** Extracted entries **
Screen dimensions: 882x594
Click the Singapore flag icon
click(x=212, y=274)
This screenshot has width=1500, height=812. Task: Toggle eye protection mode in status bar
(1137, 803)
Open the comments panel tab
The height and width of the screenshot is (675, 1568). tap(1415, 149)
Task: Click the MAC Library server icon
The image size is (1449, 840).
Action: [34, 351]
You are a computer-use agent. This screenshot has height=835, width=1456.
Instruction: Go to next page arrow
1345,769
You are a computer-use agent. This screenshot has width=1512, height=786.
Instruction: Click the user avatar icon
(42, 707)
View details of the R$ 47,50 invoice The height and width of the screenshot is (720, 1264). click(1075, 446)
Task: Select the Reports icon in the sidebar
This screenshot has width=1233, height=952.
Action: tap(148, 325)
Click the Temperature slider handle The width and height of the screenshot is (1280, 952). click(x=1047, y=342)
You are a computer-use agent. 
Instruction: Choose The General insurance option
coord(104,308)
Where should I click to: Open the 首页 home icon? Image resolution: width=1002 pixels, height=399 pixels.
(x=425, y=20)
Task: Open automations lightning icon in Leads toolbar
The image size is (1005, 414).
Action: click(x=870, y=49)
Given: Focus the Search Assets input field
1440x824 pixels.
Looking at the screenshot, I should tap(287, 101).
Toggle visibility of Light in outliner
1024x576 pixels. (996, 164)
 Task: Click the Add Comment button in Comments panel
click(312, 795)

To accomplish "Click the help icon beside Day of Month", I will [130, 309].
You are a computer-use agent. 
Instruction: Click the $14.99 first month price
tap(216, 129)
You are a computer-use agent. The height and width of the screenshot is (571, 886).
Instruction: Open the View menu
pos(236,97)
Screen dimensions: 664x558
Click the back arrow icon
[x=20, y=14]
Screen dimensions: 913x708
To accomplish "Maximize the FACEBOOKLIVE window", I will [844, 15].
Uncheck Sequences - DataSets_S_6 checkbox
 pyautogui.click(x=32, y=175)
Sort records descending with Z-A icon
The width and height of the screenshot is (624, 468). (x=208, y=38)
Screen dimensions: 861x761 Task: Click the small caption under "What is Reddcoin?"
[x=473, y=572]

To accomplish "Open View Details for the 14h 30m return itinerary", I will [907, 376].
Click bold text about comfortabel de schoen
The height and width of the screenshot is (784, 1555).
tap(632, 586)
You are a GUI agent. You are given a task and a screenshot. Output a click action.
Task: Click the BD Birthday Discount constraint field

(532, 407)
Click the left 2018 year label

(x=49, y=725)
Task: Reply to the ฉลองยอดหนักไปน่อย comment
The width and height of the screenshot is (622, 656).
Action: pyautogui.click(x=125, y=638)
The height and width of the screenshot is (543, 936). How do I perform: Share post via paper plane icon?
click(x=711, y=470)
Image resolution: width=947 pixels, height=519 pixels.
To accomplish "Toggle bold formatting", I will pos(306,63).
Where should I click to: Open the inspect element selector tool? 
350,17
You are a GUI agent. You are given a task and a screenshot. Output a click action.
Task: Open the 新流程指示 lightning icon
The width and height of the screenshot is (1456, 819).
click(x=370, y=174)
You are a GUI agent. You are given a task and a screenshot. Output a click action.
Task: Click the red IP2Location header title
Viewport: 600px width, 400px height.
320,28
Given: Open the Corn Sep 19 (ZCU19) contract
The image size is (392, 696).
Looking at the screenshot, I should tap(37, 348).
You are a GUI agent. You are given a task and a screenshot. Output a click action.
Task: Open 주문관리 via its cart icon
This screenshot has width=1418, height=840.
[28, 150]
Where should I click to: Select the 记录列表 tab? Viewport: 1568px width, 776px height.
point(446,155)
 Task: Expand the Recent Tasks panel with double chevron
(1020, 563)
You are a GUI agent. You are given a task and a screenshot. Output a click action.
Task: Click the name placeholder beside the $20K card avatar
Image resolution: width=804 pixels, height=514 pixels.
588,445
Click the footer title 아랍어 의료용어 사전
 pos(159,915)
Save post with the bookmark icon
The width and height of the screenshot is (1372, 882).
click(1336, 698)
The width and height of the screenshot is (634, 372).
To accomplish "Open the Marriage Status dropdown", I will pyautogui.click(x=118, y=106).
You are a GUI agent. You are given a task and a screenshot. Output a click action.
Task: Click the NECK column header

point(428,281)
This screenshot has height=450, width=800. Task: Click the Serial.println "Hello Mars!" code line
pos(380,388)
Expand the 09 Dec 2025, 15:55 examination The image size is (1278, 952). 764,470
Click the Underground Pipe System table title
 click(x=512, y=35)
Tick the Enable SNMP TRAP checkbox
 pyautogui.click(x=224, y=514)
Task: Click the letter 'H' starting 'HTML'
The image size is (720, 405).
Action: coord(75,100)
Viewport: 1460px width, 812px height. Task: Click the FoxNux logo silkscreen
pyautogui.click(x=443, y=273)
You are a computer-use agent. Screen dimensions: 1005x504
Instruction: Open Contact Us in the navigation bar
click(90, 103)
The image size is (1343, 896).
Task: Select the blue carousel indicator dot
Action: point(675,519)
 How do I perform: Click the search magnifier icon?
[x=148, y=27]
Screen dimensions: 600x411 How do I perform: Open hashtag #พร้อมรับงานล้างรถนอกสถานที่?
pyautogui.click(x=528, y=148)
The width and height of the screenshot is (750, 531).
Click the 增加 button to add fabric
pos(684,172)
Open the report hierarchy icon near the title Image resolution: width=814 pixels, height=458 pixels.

** Direction **
Output all of the rows above as a JSON list of strings, one string per line, leaving out blank lines.

** Output below **
[
  "Screen dimensions: 882x594",
  "Click the Singapore flag icon",
  "click(x=212, y=274)",
  "This screenshot has width=1500, height=812. Task: Toggle eye protection mode in status bar",
  "(1137, 803)",
  "Open the comments panel tab",
  "The height and width of the screenshot is (675, 1568). tap(1415, 149)",
  "Task: Click the MAC Library server icon",
  "The image size is (1449, 840).",
  "Action: [34, 351]",
  "You are a computer-use agent. This screenshot has height=835, width=1456.",
  "Instruction: Go to next page arrow",
  "1345,769",
  "You are a computer-use agent. This screenshot has width=1512, height=786.",
  "Instruction: Click the user avatar icon",
  "(42, 707)",
  "View details of the R$ 47,50 invoice The height and width of the screenshot is (720, 1264). click(1075, 446)",
  "Task: Select the Reports icon in the sidebar",
  "This screenshot has width=1233, height=952.",
  "Action: tap(148, 325)",
  "Click the Temperature slider handle The width and height of the screenshot is (1280, 952). click(x=1047, y=342)",
  "You are a computer-use agent. ",
  "Instruction: Choose The General insurance option",
  "coord(104,308)",
  "Where should I click to: Open the 首页 home icon? Image resolution: width=1002 pixels, height=399 pixels.",
  "(x=425, y=20)",
  "Task: Open automations lightning icon in Leads toolbar",
  "The image size is (1005, 414).",
  "Action: click(x=870, y=49)",
  "Given: Focus the Search Assets input field",
  "1440x824 pixels.",
  "Looking at the screenshot, I should tap(287, 101).",
  "Toggle visibility of Light in outliner",
  "1024x576 pixels. (996, 164)",
  " Task: Click the Add Comment button in Comments panel",
  "click(312, 795)",
  "To accomplish \"Click the help icon beside Day of Month\", I will [130, 309].",
  "You are a computer-use agent. ",
  "Instruction: Click the $14.99 first month price",
  "tap(216, 129)",
  "You are a computer-use agent. The height and width of the screenshot is (571, 886).",
  "Instruction: Open the View menu",
  "pos(236,97)",
  "Screen dimensions: 664x558",
  "Click the back arrow icon",
  "[x=20, y=14]",
  "Screen dimensions: 913x708",
  "To accomplish \"Maximize the FACEBOOKLIVE window\", I will [844, 15].",
  "Uncheck Sequences - DataSets_S_6 checkbox",
  " pyautogui.click(x=32, y=175)",
  "Sort records descending with Z-A icon",
  "The width and height of the screenshot is (624, 468). (x=208, y=38)",
  "Screen dimensions: 861x761 Task: Click the small caption under \"What is Reddcoin?\"",
  "[x=473, y=572]",
  "To accomplish \"Open View Details for the 14h 30m return itinerary\", I will [907, 376].",
  "Click bold text about comfortabel de schoen",
  "The height and width of the screenshot is (784, 1555).",
  "tap(632, 586)",
  "You are a GUI agent. You are given a task and a screenshot. Output a click action.",
  "Task: Click the BD Birthday Discount constraint field",
  "(532, 407)",
  "Click the left 2018 year label",
  "(x=49, y=725)",
  "Task: Reply to the ฉลองยอดหนักไปน่อย comment",
  "The width and height of the screenshot is (622, 656).",
  "Action: pyautogui.click(x=125, y=638)",
  "The height and width of the screenshot is (543, 936). How do I perform: Share post via paper plane icon?",
  "click(x=711, y=470)",
  "Image resolution: width=947 pixels, height=519 pixels.",
  "To accomplish \"Toggle bold formatting\", I will pos(306,63).",
  "Where should I click to: Open the inspect element selector tool? ",
  "350,17",
  "You are a GUI agent. You are given a task and a screenshot. Output a click action.",
  "Task: Open the 新流程指示 lightning icon",
  "The width and height of the screenshot is (1456, 819).",
  "click(x=370, y=174)",
  "You are a GUI agent. You are given a task and a screenshot. Output a click action.",
  "Task: Click the red IP2Location header title",
  "Viewport: 600px width, 400px height.",
  "320,28",
  "Given: Open the Corn Sep 19 (ZCU19) contract",
  "The image size is (392, 696).",
  "Looking at the screenshot, I should tap(37, 348).",
  "You are a GUI agent. You are given a task and a screenshot. Output a click action.",
  "Task: Open 주문관리 via its cart icon",
  "This screenshot has width=1418, height=840.",
  "[28, 150]",
  "Where should I click to: Select the 记录列表 tab? Viewport: 1568px width, 776px height.",
  "point(446,155)",
  " Task: Expand the Recent Tasks panel with double chevron",
  "(1020, 563)",
  "You are a GUI agent. You are given a task and a screenshot. Output a click action.",
  "Task: Click the name placeholder beside the $20K card avatar",
  "Image resolution: width=804 pixels, height=514 pixels.",
  "588,445",
  "Click the footer title 아랍어 의료용어 사전",
  " pos(159,915)",
  "Save post with the bookmark icon",
  "The width and height of the screenshot is (1372, 882).",
  "click(1336, 698)",
  "The width and height of the screenshot is (634, 372).",
  "To accomplish \"Open the Marriage Status dropdown\", I will pyautogui.click(x=118, y=106).",
  "You are a GUI agent. You are given a task and a screenshot. Output a click action.",
  "Task: Click the NECK column header",
  "point(428,281)",
  "This screenshot has height=450, width=800. Task: Click the Serial.println \"Hello Mars!\" code line",
  "pos(380,388)",
  "Expand the 09 Dec 2025, 15:55 examination The image size is (1278, 952). 764,470",
  "Click the Underground Pipe System table title",
  " click(x=512, y=35)",
  "Tick the Enable SNMP TRAP checkbox",
  " pyautogui.click(x=224, y=514)",
  "Task: Click the letter 'H' starting 'HTML'",
  "The image size is (720, 405).",
  "Action: coord(75,100)",
  "Viewport: 1460px width, 812px height. Task: Click the FoxNux logo silkscreen",
  "pyautogui.click(x=443, y=273)",
  "You are a computer-use agent. Screen dimensions: 1005x504",
  "Instruction: Open Contact Us in the navigation bar",
  "click(90, 103)",
  "The image size is (1343, 896).",
  "Task: Select the blue carousel indicator dot",
  "Action: point(675,519)",
  " How do I perform: Click the search magnifier icon?",
  "[x=148, y=27]",
  "Screen dimensions: 600x411 How do I perform: Open hashtag #พร้อมรับงานล้างรถนอกสถานที่?",
  "pyautogui.click(x=528, y=148)",
  "The width and height of the screenshot is (750, 531).",
  "Click the 增加 button to add fabric",
  "pos(684,172)",
  "Open the report hierarchy icon near the title Image resolution: width=814 pixels, height=458 pixels."
]